Motherboard reported last week that the hacker — identified only by the handle L&M — cracked more than 7,000 iTrack accounts and more than 20,000 Protrack accounts that some companies use to manage their commercial fleets through GPS signals.
The hack allowed L&M to track vehicles in a small number of foreign countries, including India and the Philippines, and shut down the engines of vehicles that were stopped or traveling 12 mph or slower, Motherboard reported. The hacker told the news organization that he also was able to access information on the users from their accounts. Motherboard said it verified the hacker’s claims by contacting people whose accounts had been breached.
The report — though involving apps in use by fleet companies in a few foreign countries — offers a reminder of a potential downside to the leap forward in technology that has made it easier than ever to go from one place to another. It also comes as automakers cram more and more high-tech systems into vehicles, such as driver-assist technology, on the way to building autonomous vehicles that will one day drive themselves.
For now, much of the problem has centered on keyless locking and ignition systems, which can be vulnerable to interception. The German General Automobile Club, or ADAC, reported that 230 of 237 model cars it tested had keyless starting and locking devices that were vulnerable to theft, the BBC says. The most common method — known as a “relay hack” — involves using wireless transmitters to extend the range of the electronic key fob: Thieves hold the transmitter near the window of the target’s house and project the fob’s signal, thereby tricking the vehicle’s sensors into thinking the fob is closer to the vehicle than it is.

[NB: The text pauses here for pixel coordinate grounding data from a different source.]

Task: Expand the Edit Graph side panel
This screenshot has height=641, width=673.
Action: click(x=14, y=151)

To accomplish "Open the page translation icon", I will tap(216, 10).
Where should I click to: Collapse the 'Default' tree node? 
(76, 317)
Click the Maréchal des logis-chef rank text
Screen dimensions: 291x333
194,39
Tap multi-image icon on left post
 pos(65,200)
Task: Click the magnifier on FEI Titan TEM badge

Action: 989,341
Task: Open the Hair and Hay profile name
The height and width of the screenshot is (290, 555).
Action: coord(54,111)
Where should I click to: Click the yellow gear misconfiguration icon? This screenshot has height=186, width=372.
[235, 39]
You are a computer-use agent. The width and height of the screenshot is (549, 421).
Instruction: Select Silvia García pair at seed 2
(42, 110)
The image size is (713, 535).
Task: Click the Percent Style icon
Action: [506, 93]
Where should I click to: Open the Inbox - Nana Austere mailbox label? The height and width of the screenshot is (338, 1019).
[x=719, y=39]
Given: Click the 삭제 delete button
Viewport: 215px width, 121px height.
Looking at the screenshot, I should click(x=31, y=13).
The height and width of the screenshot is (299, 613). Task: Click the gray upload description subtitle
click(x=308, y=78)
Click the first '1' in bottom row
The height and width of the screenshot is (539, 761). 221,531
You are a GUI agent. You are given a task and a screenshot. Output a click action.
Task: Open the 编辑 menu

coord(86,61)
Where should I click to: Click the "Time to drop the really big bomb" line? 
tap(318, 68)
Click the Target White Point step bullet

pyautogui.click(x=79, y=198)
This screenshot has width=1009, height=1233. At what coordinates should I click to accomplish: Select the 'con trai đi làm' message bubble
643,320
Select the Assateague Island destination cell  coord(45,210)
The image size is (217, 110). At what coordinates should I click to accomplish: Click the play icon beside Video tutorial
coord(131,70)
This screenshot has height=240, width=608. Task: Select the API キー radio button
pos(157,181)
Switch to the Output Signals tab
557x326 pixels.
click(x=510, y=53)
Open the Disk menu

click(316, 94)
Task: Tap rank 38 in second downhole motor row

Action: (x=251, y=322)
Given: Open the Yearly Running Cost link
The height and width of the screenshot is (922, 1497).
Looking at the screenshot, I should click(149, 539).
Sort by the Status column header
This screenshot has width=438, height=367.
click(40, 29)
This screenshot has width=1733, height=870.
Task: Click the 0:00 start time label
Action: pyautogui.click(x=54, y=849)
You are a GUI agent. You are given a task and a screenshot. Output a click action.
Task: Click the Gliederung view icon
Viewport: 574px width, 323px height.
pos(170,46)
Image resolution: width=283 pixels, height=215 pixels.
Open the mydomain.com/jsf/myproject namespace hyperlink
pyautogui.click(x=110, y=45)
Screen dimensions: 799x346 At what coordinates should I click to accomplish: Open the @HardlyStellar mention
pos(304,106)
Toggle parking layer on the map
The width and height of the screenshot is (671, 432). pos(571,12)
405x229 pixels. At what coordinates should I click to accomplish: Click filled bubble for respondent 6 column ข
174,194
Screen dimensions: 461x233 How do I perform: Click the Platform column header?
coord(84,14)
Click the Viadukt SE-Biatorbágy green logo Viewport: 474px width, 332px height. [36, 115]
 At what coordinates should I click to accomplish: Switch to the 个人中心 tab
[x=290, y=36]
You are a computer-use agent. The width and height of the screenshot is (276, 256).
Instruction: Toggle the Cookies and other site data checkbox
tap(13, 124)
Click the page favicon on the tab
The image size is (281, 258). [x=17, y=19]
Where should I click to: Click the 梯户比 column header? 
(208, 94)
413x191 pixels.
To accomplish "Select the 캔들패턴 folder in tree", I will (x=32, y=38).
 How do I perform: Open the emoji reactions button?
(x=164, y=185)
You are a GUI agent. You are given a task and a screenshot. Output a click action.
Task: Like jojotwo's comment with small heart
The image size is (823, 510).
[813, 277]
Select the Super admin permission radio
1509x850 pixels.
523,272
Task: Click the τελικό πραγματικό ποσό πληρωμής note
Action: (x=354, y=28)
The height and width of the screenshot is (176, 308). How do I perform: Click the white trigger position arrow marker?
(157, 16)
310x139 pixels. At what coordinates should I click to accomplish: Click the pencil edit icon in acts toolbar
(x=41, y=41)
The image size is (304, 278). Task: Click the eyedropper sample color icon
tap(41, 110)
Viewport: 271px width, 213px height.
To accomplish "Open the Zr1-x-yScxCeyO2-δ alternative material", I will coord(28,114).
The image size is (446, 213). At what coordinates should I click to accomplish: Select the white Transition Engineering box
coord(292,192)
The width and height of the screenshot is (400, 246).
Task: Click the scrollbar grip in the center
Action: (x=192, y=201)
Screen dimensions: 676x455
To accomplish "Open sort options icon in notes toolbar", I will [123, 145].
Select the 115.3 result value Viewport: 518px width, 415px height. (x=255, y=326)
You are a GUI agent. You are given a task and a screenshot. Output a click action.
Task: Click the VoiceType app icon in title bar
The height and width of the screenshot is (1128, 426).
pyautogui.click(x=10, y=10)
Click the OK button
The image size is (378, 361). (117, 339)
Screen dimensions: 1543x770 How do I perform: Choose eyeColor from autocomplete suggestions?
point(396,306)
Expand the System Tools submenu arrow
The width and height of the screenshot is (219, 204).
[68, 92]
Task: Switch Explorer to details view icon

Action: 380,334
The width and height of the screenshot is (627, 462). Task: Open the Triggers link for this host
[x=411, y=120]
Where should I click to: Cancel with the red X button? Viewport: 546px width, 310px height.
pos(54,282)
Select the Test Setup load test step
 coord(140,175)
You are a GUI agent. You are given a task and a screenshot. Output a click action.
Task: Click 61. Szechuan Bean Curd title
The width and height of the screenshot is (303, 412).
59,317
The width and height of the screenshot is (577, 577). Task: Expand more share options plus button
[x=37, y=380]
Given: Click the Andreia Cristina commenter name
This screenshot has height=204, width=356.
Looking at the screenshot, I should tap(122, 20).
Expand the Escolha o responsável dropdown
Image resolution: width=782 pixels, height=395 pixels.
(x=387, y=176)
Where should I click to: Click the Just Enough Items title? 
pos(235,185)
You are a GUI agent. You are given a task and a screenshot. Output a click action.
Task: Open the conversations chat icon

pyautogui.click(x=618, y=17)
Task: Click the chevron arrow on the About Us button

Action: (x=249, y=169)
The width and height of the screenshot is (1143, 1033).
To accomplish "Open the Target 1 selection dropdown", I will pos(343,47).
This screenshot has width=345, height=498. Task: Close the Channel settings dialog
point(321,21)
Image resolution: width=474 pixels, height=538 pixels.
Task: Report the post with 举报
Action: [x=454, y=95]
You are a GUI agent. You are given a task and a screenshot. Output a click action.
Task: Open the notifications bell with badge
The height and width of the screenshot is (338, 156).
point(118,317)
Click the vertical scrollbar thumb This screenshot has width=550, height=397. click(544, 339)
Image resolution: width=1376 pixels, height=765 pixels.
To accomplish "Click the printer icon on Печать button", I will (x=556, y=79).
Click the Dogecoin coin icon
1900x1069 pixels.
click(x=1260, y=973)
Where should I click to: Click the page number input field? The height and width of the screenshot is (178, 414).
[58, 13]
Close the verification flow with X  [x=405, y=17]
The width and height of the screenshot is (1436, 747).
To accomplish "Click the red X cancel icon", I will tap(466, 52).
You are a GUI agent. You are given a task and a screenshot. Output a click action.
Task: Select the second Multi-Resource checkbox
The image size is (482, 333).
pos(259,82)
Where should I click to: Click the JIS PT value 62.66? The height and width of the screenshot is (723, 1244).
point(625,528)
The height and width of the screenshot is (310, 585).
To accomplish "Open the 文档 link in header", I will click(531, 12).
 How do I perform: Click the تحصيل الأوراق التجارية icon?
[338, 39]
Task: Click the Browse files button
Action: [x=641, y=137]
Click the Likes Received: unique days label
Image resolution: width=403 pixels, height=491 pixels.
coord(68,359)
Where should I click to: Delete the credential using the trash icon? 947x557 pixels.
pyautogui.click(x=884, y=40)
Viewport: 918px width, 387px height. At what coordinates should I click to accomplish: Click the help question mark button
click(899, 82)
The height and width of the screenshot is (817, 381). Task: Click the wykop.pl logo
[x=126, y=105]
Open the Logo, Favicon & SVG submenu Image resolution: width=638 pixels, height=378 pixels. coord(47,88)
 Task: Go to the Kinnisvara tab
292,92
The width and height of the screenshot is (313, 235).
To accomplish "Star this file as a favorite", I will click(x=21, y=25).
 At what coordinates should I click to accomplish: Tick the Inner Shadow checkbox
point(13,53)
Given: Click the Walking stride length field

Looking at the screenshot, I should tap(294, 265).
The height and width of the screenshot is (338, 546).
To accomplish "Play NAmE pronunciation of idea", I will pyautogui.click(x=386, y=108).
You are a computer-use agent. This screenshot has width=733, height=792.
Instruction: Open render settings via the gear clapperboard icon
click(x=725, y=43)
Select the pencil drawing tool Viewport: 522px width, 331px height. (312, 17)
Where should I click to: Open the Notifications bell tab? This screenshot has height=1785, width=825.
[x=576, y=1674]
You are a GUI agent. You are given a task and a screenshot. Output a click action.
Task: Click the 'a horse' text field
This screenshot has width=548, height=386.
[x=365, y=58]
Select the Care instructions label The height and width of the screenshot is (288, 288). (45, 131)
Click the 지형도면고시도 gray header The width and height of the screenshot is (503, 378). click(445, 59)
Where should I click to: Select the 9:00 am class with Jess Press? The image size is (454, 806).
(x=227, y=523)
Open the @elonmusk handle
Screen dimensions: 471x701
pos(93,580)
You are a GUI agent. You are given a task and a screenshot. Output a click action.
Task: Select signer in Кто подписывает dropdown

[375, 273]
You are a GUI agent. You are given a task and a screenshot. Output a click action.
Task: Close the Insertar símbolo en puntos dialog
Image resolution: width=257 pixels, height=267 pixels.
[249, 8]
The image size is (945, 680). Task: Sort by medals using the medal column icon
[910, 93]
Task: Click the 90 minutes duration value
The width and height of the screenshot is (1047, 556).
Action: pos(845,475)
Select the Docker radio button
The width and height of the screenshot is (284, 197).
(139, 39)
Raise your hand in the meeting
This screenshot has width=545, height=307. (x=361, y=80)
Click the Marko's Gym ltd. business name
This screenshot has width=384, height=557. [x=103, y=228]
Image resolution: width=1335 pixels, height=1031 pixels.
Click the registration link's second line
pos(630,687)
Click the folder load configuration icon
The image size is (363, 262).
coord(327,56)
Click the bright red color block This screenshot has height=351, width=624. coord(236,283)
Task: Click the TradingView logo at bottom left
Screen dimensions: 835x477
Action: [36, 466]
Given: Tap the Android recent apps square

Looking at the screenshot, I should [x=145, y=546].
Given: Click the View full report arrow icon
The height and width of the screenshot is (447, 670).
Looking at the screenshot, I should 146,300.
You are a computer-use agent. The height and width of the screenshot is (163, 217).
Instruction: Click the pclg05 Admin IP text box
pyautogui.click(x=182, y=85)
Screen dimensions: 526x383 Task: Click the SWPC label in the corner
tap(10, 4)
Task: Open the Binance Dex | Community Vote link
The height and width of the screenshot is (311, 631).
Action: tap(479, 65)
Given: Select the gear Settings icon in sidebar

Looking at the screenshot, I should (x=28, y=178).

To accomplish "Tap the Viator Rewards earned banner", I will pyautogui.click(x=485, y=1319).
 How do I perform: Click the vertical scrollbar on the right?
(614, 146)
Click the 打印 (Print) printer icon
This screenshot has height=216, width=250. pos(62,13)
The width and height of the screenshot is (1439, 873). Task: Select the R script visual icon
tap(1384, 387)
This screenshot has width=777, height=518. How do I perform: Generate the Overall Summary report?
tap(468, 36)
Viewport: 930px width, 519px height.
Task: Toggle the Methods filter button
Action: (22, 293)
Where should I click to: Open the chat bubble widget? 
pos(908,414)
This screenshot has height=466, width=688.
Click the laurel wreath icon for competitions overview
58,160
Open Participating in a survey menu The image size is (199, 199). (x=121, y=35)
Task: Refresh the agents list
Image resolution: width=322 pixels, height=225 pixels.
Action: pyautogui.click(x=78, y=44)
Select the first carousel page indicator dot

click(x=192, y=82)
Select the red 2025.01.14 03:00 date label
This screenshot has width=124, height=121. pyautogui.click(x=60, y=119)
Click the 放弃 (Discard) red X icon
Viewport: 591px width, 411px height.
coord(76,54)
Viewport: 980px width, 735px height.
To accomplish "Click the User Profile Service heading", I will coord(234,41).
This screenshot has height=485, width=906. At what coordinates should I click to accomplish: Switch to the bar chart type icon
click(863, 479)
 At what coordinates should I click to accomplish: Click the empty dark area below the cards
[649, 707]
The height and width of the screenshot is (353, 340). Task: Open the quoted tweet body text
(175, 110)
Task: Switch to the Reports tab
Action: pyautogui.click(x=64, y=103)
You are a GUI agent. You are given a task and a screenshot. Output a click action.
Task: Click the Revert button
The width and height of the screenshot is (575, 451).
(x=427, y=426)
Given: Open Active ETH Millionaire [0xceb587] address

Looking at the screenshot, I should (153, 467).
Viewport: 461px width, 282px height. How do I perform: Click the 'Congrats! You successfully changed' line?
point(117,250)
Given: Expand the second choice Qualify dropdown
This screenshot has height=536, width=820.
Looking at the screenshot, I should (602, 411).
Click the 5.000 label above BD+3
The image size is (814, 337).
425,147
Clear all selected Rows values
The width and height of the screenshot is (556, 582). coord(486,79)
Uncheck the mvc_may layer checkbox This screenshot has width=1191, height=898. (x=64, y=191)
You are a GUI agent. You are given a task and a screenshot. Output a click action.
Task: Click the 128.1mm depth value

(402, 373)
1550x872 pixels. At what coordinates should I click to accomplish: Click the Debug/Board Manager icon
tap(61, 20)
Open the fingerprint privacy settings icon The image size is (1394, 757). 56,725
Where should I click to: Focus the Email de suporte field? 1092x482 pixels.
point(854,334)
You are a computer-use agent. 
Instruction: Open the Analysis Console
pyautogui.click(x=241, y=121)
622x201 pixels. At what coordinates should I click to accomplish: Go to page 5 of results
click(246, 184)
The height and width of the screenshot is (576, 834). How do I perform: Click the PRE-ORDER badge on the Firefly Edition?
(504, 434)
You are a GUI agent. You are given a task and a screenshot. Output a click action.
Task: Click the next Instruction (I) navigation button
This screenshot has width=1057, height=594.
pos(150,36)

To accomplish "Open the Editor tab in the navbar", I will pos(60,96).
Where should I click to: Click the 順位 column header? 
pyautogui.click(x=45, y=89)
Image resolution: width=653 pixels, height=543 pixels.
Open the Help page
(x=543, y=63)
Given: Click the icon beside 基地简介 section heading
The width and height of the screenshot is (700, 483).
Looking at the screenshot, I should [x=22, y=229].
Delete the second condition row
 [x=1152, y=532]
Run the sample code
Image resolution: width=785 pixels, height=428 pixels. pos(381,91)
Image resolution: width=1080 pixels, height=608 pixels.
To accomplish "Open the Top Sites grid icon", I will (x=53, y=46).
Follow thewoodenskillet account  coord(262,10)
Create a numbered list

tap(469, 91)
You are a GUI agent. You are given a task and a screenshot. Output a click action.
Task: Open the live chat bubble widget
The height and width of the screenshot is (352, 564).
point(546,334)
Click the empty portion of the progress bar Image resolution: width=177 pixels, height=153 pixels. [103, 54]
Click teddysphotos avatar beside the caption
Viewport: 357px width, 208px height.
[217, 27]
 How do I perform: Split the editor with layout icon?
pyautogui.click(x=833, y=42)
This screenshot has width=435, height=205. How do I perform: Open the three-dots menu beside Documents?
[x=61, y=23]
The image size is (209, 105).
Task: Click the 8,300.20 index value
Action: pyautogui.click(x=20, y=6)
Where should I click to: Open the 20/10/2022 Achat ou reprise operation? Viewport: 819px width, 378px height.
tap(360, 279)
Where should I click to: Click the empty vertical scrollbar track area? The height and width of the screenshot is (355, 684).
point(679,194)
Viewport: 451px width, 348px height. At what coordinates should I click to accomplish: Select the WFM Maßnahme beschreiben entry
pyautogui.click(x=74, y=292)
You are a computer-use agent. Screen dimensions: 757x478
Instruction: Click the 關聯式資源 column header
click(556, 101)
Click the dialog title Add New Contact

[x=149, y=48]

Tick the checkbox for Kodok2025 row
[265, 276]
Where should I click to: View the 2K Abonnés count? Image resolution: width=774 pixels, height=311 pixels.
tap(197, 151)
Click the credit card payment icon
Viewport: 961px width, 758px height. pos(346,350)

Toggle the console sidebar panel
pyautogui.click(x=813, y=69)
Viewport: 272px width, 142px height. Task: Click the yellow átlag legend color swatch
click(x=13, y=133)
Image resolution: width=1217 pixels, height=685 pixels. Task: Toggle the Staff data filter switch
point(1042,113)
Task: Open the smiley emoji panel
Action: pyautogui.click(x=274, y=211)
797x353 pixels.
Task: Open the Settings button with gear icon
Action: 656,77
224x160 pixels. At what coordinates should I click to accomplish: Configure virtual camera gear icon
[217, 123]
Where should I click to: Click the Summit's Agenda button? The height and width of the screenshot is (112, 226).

AAA says most relay hacks target property inside the vehicles, not the vehicles themselves, because once the car is moved beyond the ordinary range of the fob (about 36 inches), the vehicle cannot be restarted again. But AAA also says the extent of such thefts is not known.
In the meantime, automakers say their engineers have made IT security a priority. Computer-based systems that control the vehicle or contribute to its safe operation are walled off from communications and navigations systems. The industry also says it uses simulated attacks to test the safety. In 2015, Fiat Chrysler voluntarily recalled 1.4 million vehicles after security researchers, using pathways in onboard entertainment systems, discovered a way to disable a Jeep Cherokee’s brakes and steering while the car was on the highway.
The Detroit Free Press last year profiled a hacker who serves as a legal and technical consultant for auto manufacturers and for other industries. As a “white hat” researcher, the hacker was paid to find flaws in onboard computer systems that might allow him to render certain parts of the vehicle useless or simply make it seem as if the car is always in need of service.
The industry in 2015 also set up the Information Sharing and Analysis Center with 49 automakers and suppliers to develop guidelines on cybersecurity.
Bergquist, of the Alliance of Automobile Makers, said consumers can also play a part by exercising good cybersecurity practices in whatever they do, including when pairing a smartphone with a car. She also urged people to delete phone data from rental cars if phones were paired with the rental vehicle and to follow regular schedules for maintenance and software updates.
“There are a lot of players out there who want to access your car’s data for their own gain,” she said.